IMF and Serbia Forge Path for Economic Stability with New Agreement
The IMF and Serbia have reached a staff-level agreement to support economic reforms under a 36-month arrangement. Serbia aims to maintain a fiscal deficit below 3% of GDP. Economic growth has been sluggish due to trade tensions and political issues, but recovery is expected by 2026.
- Country:
- Serbia
The International Monetary Fund (IMF) and Serbia have finalized a staff-level agreement under a 36-month arrangement aimed at bolstering economic reforms in the Balkan nation, as announced on Thursday.
This Policy Coordination Instrument, initiated in October 2024, is designed to facilitate Serbia's access to external funding sources.
The agreement stipulates that Serbia should adhere to a fiscal deficit limit of 3% of its GDP over the course of three years.

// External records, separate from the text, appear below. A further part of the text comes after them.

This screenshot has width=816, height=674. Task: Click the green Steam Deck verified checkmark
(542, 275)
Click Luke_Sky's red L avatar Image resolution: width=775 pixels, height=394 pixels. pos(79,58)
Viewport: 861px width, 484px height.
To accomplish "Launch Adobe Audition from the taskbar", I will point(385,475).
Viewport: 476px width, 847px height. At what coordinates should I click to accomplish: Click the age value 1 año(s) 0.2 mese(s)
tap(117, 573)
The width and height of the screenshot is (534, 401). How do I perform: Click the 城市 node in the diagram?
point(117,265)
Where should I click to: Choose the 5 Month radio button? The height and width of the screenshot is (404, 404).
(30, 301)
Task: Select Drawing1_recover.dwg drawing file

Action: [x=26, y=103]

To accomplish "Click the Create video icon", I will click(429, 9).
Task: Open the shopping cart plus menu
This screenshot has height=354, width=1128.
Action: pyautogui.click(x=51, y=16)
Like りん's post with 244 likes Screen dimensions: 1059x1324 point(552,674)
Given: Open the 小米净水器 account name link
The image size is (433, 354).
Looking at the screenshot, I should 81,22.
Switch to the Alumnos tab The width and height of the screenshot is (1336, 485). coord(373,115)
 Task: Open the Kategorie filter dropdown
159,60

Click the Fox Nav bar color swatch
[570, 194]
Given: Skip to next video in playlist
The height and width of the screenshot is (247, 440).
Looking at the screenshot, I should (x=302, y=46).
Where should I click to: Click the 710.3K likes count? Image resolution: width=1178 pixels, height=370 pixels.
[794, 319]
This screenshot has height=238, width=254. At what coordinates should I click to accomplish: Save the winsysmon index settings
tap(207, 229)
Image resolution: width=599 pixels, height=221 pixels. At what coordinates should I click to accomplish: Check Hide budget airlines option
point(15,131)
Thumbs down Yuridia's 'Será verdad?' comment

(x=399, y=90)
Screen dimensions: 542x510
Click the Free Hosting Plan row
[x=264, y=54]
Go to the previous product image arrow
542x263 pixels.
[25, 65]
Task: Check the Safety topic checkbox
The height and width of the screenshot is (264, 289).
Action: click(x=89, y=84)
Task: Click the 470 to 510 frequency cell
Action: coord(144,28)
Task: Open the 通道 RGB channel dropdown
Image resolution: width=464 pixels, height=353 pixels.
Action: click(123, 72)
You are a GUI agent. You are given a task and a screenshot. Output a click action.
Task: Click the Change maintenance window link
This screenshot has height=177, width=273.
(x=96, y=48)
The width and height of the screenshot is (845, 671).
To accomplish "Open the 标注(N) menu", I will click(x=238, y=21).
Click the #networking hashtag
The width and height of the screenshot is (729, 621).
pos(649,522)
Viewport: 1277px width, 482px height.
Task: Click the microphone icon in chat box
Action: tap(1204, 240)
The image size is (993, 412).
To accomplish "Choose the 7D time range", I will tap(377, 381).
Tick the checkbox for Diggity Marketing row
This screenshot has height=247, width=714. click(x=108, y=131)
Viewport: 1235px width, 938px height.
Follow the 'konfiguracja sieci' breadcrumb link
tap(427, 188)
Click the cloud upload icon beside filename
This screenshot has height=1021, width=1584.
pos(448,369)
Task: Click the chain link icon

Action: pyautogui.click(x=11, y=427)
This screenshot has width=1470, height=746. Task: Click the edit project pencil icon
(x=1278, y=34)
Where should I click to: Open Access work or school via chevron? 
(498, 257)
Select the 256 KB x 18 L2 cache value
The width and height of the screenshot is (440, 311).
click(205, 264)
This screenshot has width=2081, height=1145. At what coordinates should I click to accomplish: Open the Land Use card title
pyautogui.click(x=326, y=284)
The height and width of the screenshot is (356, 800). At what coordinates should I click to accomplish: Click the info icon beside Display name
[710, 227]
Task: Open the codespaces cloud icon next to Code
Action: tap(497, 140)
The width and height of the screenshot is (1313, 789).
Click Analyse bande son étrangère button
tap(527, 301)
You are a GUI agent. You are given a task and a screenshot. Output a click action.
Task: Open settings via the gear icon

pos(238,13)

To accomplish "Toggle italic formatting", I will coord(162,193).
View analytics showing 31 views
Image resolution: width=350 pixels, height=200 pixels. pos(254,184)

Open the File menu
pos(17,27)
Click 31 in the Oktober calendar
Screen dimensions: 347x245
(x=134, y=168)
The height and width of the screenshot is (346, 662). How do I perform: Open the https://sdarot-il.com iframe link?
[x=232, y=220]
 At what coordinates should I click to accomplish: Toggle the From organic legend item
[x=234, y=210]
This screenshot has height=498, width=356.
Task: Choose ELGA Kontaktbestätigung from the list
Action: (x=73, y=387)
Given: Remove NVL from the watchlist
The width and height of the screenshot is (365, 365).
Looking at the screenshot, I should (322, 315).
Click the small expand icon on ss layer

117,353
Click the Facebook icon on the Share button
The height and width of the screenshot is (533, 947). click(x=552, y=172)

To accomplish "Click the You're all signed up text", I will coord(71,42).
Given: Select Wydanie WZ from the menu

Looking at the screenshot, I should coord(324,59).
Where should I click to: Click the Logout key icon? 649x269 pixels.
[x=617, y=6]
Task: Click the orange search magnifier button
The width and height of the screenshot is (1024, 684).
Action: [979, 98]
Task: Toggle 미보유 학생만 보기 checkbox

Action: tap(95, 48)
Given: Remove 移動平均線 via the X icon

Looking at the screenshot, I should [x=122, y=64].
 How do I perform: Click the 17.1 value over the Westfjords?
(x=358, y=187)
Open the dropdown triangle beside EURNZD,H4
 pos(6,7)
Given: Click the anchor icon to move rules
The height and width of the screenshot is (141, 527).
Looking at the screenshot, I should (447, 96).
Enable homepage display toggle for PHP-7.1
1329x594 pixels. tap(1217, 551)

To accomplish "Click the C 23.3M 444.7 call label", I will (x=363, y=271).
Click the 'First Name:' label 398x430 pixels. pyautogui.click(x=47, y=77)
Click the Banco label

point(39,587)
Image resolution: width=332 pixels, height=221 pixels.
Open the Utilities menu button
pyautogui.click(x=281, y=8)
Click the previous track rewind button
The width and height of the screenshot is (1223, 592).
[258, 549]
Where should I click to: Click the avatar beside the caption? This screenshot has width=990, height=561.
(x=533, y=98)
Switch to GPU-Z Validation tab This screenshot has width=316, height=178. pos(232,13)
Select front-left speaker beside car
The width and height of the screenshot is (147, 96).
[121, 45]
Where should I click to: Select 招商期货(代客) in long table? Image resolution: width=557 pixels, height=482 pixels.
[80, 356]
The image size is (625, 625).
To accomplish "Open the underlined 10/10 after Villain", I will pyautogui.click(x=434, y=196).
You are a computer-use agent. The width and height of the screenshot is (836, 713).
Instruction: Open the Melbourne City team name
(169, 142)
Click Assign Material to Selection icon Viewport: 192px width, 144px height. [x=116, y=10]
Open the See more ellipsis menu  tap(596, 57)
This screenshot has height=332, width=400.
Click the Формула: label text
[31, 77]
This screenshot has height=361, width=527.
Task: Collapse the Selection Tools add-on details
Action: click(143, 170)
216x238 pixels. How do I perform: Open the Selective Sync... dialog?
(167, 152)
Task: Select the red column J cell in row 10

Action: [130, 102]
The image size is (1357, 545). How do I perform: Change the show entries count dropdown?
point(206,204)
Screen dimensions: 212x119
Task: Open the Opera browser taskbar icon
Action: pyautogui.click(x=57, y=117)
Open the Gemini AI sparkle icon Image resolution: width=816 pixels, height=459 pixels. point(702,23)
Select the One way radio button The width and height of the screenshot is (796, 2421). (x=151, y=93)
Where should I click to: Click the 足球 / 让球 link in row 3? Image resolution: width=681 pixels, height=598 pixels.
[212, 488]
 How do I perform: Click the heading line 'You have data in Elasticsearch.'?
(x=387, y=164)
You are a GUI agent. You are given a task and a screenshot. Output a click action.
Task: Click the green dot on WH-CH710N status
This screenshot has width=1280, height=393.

Approval by the IMF Executive Board is pending following their Serbia visit.
Serbia has experienced prolonged anti-government protests following the tragic collapse of a railway station roof last year, which led to accusations of corruption and negligence.
Evidently, Serbia's economic growth has decelerated this year, hindered by global trade tensions, domestic political instability, and U.S. sanctions on the NIS oil company.
Despite unfavorable harvest conditions causing an increase in food prices, overall inflation decreased to 2.9% in September after transient price and margin regulations. Economic growth is forecasted to reach 2.1% in 2025, with a substantial recovery to around 3% anticipated for 2026, leveraging investments, exports, and improved household incomes.
The IMF emphasized that Serbia's foreign exchange reserves remain substantial and governmental debt levels are manageable.